Homeless count puts face to 'invisible' problem

Volunteers gathered late last month to conduct Ashtabula County's annual "Point in Time" count, a federal survey of the area's homeless population. From left to right: Riis Smith, Eddie Greathouse, Justin Stilson, Catholic Charities of Ashtabula County Assistant Director Jill Valentic, Dia Fleming, Mary Bleding, Brittney Howell, Matt Butler, Joyce Kren, Sarah Masek and David Thomas. Not pictured is Alice Harden.

Submitted photo

ASHTABULA — Catholic Charities of Ashtabula County conducted the 2018 count of the city’s homeless population late last month, but county coordinators’ work continues until the county’s final report is due to the state on Wednesday.

At 8 p.m. Jan. 23, a group of area social workers and officials organized a 10-hour search for those whom 

Catholic Charities Assistant Director Jill Valentic says

are often “invisible” — 

unassuming people one passes in public who, in truth, live on the periphery, relying on public shelters or holing up in abandoned homes or crude shacks.

Though this year’s “Point in Time” count — overseen across the country by the U.S. Department of Housing and Urban Development, each year during the last 10 days of January — and its follow-up surveys are about done, the state likely won’t release the figures until much later in the year, she said.

According to the 2017 data, 346 county residents, among 268 households, received homeless services last year. Most of those individuals ranged in age from 25 to 54 years old, but there were at least 58 were juveniles. More than half reported their homelessness was related to a mental health condition.

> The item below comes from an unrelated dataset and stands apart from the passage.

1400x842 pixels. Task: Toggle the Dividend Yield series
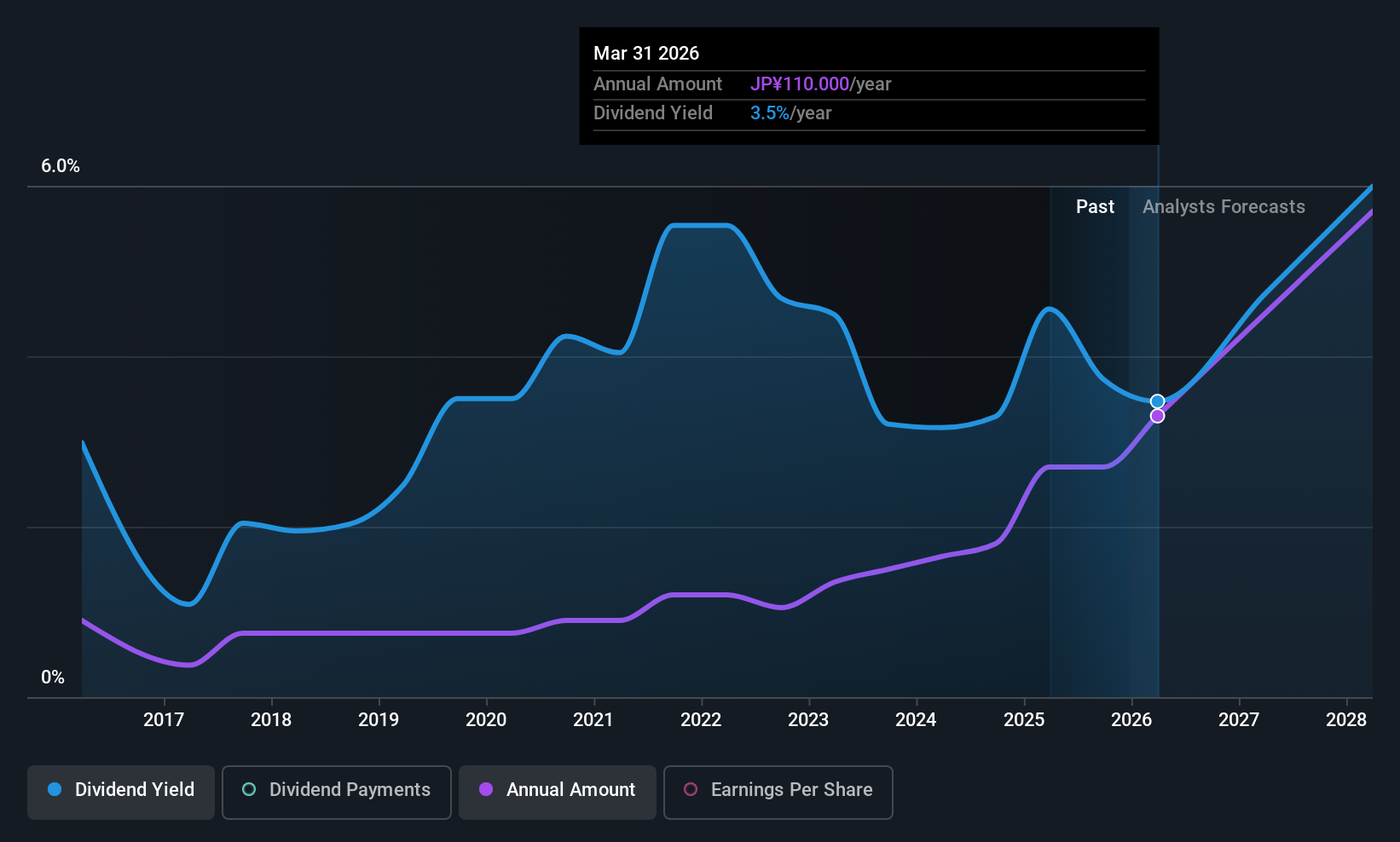[x=121, y=792]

Across Ohio, homelessness decreased 3 percent last year. It’s down almost 20 percent since 2010, according to HUD.

The annual PIT counts aren’t “the best census” of a given region’s homeless, but “it’s an organic snapshot of the homeless in our county,” Valentic said Thursday. Though counts are usually performed over 24 hours, starting at night, this year’s was set to span only 10 hours. She said she’s not sure why.

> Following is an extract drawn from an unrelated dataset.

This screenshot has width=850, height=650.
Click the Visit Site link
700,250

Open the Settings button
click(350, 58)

“What’s really kind of cool about it is it’s really the only time where the homeless population are really given full attention throughout the county,” she said. “We’re looking at everyone, as a person-centered approach. When we’re talking to that person, we’re looking and seeing what needs they have.”

This year’s PIT surveyors usually come from the mental health and addiction counseling sphere or had experience working with homeless at Samaritan House, the city’s only shelter, Valentic said. While they’re collecting data to send to the state, they’re also pointing homeless toward assistance programs.

“It’s amazing how (the homeless) are able to cope with things,” said Joyce Kren, 71, a regular food pantry and church outreach worker and a first-time volunteer for this year’s count. “They’re living like I couldn’t live.”

For the first time this year, Sub Zero Mission of Painesville joined the count, Valentic said. The nonprofit tours the region providing warm clothes, sleeping bags, tents or other items for homeless people — “because nobody should freeze to death in America,” according to the group’s mission statement on its website.

The count happens each January — often a poor time for an Ashtabula County survey, as brutal winters force homeless to seek shelter, possibly skewing the results. Valentic said the goal is to start additional, seasonal counts throughout the year.

Though this year’s and previous counts were focused in the city of Ashtabula — as it’s a hub of resources, public transportation and potential shelter for the homeless — locally-coordinated seasonal counts could happen elsewhere in the county, she said.

“We have people who are (in) institutional homelessness. To say, ‘once a year is our time to assist people’ — we’re always helping people who are homeless,” Valentic said.